Exercise description
Repeat the records below verbatim.

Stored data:
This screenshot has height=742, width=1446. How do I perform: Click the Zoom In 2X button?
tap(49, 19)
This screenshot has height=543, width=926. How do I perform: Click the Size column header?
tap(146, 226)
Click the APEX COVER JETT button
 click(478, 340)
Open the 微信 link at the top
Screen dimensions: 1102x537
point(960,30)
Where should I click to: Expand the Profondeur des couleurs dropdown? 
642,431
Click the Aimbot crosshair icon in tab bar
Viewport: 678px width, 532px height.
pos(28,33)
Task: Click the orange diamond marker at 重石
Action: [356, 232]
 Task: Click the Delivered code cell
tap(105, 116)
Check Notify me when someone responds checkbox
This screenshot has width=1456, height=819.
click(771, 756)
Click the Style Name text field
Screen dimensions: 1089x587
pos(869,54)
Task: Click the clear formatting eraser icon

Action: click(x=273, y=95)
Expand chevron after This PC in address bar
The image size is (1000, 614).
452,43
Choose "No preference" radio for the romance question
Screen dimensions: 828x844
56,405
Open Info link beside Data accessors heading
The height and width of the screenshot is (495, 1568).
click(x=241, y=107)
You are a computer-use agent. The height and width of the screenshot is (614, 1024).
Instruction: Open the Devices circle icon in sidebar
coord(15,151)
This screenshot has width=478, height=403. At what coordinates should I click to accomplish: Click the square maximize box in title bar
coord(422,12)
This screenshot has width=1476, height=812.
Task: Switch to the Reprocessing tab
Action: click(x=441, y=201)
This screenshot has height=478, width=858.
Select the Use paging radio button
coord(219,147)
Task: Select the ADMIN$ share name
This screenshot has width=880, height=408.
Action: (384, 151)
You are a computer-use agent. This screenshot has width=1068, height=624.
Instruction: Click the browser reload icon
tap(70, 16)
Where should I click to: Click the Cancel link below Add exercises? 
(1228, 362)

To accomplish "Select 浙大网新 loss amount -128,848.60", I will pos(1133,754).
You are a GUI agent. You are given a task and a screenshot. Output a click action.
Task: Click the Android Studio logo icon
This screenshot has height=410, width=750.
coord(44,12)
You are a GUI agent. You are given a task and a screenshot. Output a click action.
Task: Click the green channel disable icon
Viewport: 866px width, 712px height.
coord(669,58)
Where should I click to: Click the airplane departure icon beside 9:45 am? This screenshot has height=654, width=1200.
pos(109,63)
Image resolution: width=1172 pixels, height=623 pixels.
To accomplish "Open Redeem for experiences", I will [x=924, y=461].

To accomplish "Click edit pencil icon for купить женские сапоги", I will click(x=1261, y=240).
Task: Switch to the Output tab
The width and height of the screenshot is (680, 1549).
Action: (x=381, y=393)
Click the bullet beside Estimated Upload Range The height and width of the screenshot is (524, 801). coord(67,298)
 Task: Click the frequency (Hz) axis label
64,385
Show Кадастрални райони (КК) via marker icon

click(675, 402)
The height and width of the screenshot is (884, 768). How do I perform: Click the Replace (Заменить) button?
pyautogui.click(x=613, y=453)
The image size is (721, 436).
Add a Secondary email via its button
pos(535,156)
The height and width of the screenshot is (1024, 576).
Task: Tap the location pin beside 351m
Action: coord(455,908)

Solution
This screenshot has height=742, width=1446. How do I perform: Click the Zoom In 2X button?
tap(49, 19)
This screenshot has height=543, width=926. How do I perform: Click the Size column header?
tap(146, 226)
Click the APEX COVER JETT button
 click(478, 340)
Open the 微信 link at the top
Screen dimensions: 1102x537
point(960,30)
Where should I click to: Expand the Profondeur des couleurs dropdown? 
642,431
Click the Aimbot crosshair icon in tab bar
Viewport: 678px width, 532px height.
pos(28,33)
Task: Click the orange diamond marker at 重石
Action: [356, 232]
 Task: Click the Delivered code cell
tap(105, 116)
Check Notify me when someone responds checkbox
This screenshot has width=1456, height=819.
click(771, 756)
Click the Style Name text field
Screen dimensions: 1089x587
pos(869,54)
Task: Click the clear formatting eraser icon

Action: click(x=273, y=95)
Expand chevron after This PC in address bar
The image size is (1000, 614).
452,43
Choose "No preference" radio for the romance question
Screen dimensions: 828x844
56,405
Open Info link beside Data accessors heading
The height and width of the screenshot is (495, 1568).
click(x=241, y=107)
You are a computer-use agent. The height and width of the screenshot is (614, 1024).
Instruction: Open the Devices circle icon in sidebar
coord(15,151)
This screenshot has width=478, height=403. At what coordinates should I click to accomplish: Click the square maximize box in title bar
coord(422,12)
This screenshot has width=1476, height=812.
Task: Switch to the Reprocessing tab
Action: click(x=441, y=201)
This screenshot has height=478, width=858.
Select the Use paging radio button
coord(219,147)
Task: Select the ADMIN$ share name
This screenshot has width=880, height=408.
Action: (384, 151)
You are a computer-use agent. This screenshot has width=1068, height=624.
Instruction: Click the browser reload icon
tap(70, 16)
Where should I click to: Click the Cancel link below Add exercises? 
(1228, 362)

To accomplish "Select 浙大网新 loss amount -128,848.60", I will pos(1133,754).
You are a GUI agent. You are given a task and a screenshot. Output a click action.
Task: Click the Android Studio logo icon
This screenshot has height=410, width=750.
coord(44,12)
You are a GUI agent. You are given a task and a screenshot. Output a click action.
Task: Click the green channel disable icon
Viewport: 866px width, 712px height.
coord(669,58)
Where should I click to: Click the airplane departure icon beside 9:45 am? This screenshot has height=654, width=1200.
pos(109,63)
Image resolution: width=1172 pixels, height=623 pixels.
To accomplish "Open Redeem for experiences", I will [x=924, y=461].

To accomplish "Click edit pencil icon for купить женские сапоги", I will click(x=1261, y=240).
Task: Switch to the Output tab
The width and height of the screenshot is (680, 1549).
Action: (x=381, y=393)
Click the bullet beside Estimated Upload Range The height and width of the screenshot is (524, 801). coord(67,298)
 Task: Click the frequency (Hz) axis label
64,385
Show Кадастрални райони (КК) via marker icon

click(675, 402)
The height and width of the screenshot is (884, 768). How do I perform: Click the Replace (Заменить) button?
pyautogui.click(x=613, y=453)
The image size is (721, 436).
Add a Secondary email via its button
pos(535,156)
The height and width of the screenshot is (1024, 576).
Task: Tap the location pin beside 351m
Action: coord(455,908)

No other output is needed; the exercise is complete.